Since the wiki accepts contributions from everybody, the publisher might be considered responsible for copyright infringements. Usually, however, publishers are not held responsible for content on their sites, if the sheer volume of new material exceeds the capabilities of the publisher. Furthermore, if publishers remove offending material upon receipt of a notification (eg. a cease and desist letter), then there is usually no case to be made against them. If the publishers can convince them that removing the offending material themselves while leaving an explanatory note, then the problem can probably be settled peacefully and outside of court.
There is, however, no 100% protection for publishers. If somebody is losing a lot of money because of some copyright infringement happening on the wiki, then they could try to sue you for damages. Whether you will be found guilty will depend on how accessible the original material was, how diligently you checked for copyright infringements, how much other material was getting posted at the same time, etc. In the end, there are no guarantees.
The wiki should probably carry a warning for potential publishers that want to excercise their rights; something that warns them in all fairness of potential copyright infringements, and informs them of the legal risks they are taking when publishing the material.
The wiki should probably also carry a note for potential contributors, asking them to only contribute material that does not infringe on any copyrights: Either by making sure they only contribute their own work, or by making sure they ask the original authors wether they would license their work under the Free Documentation License.
Note that you can't without using a LicenseToLicense?, because Usemod doesn't have the tech to do the automatic updating of history pages, title page, etc.
The FooterNote holds the text that gets displayed at the bottom of every page.
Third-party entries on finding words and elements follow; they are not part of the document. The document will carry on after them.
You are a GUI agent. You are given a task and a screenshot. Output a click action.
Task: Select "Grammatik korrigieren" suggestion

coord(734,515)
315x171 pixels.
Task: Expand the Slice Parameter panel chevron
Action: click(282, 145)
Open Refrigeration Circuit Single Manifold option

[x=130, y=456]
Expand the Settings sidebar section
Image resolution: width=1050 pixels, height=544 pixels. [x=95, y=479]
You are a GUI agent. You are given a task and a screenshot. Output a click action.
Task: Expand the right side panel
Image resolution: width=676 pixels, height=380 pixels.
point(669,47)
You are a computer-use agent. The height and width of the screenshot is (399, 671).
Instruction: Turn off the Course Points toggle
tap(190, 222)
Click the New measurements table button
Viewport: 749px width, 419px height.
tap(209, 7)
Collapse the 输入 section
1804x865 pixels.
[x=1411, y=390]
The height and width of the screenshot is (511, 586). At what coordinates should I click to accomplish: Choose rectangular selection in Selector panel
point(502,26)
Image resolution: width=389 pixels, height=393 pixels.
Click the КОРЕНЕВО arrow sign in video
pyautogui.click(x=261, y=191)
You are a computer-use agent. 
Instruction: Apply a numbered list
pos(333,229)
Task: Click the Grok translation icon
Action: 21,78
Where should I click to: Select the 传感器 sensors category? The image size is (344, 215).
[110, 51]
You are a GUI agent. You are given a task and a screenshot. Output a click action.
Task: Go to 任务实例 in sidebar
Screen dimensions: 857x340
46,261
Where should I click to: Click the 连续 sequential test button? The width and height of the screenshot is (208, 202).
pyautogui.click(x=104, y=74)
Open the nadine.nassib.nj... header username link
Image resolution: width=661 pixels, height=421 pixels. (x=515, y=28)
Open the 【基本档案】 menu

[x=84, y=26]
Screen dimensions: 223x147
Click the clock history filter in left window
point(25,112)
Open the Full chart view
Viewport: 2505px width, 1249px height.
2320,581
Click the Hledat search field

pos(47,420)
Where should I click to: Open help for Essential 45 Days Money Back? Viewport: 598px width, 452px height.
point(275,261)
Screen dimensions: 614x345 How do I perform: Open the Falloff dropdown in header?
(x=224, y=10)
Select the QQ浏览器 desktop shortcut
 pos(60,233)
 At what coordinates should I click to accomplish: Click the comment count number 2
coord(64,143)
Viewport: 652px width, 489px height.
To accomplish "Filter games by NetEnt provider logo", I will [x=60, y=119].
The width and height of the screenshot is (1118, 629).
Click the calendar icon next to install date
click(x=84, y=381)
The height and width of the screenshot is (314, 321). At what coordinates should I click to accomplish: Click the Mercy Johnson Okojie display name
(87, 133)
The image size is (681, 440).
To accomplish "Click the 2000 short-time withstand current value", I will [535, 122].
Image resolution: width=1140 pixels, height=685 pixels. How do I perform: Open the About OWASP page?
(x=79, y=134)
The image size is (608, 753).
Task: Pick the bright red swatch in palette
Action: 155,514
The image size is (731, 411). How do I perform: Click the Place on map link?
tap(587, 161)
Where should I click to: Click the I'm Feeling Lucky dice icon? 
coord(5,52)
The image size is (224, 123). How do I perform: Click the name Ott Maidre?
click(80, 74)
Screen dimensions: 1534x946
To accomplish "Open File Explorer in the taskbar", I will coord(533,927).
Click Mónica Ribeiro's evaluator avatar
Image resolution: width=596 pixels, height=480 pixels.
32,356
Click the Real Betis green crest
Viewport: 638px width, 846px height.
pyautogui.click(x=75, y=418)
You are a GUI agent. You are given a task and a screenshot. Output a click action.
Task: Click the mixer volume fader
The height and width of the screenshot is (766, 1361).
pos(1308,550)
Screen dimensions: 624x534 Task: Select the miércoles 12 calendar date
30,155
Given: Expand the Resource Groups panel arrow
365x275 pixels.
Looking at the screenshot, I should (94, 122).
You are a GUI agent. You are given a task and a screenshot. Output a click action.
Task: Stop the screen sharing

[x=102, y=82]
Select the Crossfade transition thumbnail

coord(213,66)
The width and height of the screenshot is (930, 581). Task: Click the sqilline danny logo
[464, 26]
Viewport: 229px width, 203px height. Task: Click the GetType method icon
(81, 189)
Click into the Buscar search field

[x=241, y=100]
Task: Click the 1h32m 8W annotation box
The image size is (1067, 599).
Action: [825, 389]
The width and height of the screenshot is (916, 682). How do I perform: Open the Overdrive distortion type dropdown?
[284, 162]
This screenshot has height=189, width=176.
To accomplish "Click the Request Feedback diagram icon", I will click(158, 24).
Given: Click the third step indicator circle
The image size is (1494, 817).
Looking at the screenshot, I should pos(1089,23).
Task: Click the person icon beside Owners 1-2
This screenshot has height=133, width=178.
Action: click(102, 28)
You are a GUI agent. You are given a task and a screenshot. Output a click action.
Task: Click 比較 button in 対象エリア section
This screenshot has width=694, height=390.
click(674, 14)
Set it as follows:
$FooterNote = "Permission is granted to copy, distribute and/or
modify this document under the terms of the <a
href=\"http://www.emacswiki.org/FDL\">GNU Free Documentation
License</a>, Version 1.2 or any later version published by the <a
href=\"http://www.fsf.org/\">Free Software Foundation</a>."; # HTML
for bottom of every page
The EditNote holds the text that gets displayed before the Save button on edit pages. Set it as follows:
$EditNote = "By contributing to this wiki, you grant us the normal implicit license to mercilessly edit your text. Further, you grant us the right to licesnse the result under the <a
href=\"http://www.emacswiki.org/FDL\">GNU Free Documentation
License</a>. Please only contribute your own original work."; # HTML notice above buttons on edit page
And wherever you make the page database and the wiki script used available for download, print:
DISCLAIMER OF WARRANTY OF TITLE: Please be aware that the page database may contain copyright
infringements. Should you decide to publish it, you may be held
responsible for these infringements.
The one major problem with the GFDL, other than its ambiguity as to what defines the Document when talking about a website, is its inclusion of Invariant Sections. As has been pointed out at the GFDL comment page at gnu.org, Invariant Sections make the GFDL incompatible with the GPL, which is a major pain. Invariant Sections lead to a host of problems, in fact. Otherwise it's quite good, and does fit quite well with wikis. The one important thing that should be done to ensure compliance is to make sure (and this would be great if someone enfolded this functionality into the software) that there is a History section, as defined by the GFDL, which keeps track of the documents (and their authors) sourced by the wiki. But I can certainly sympathize with such a stripped down license as the FWL. I suspect it could be even shorter.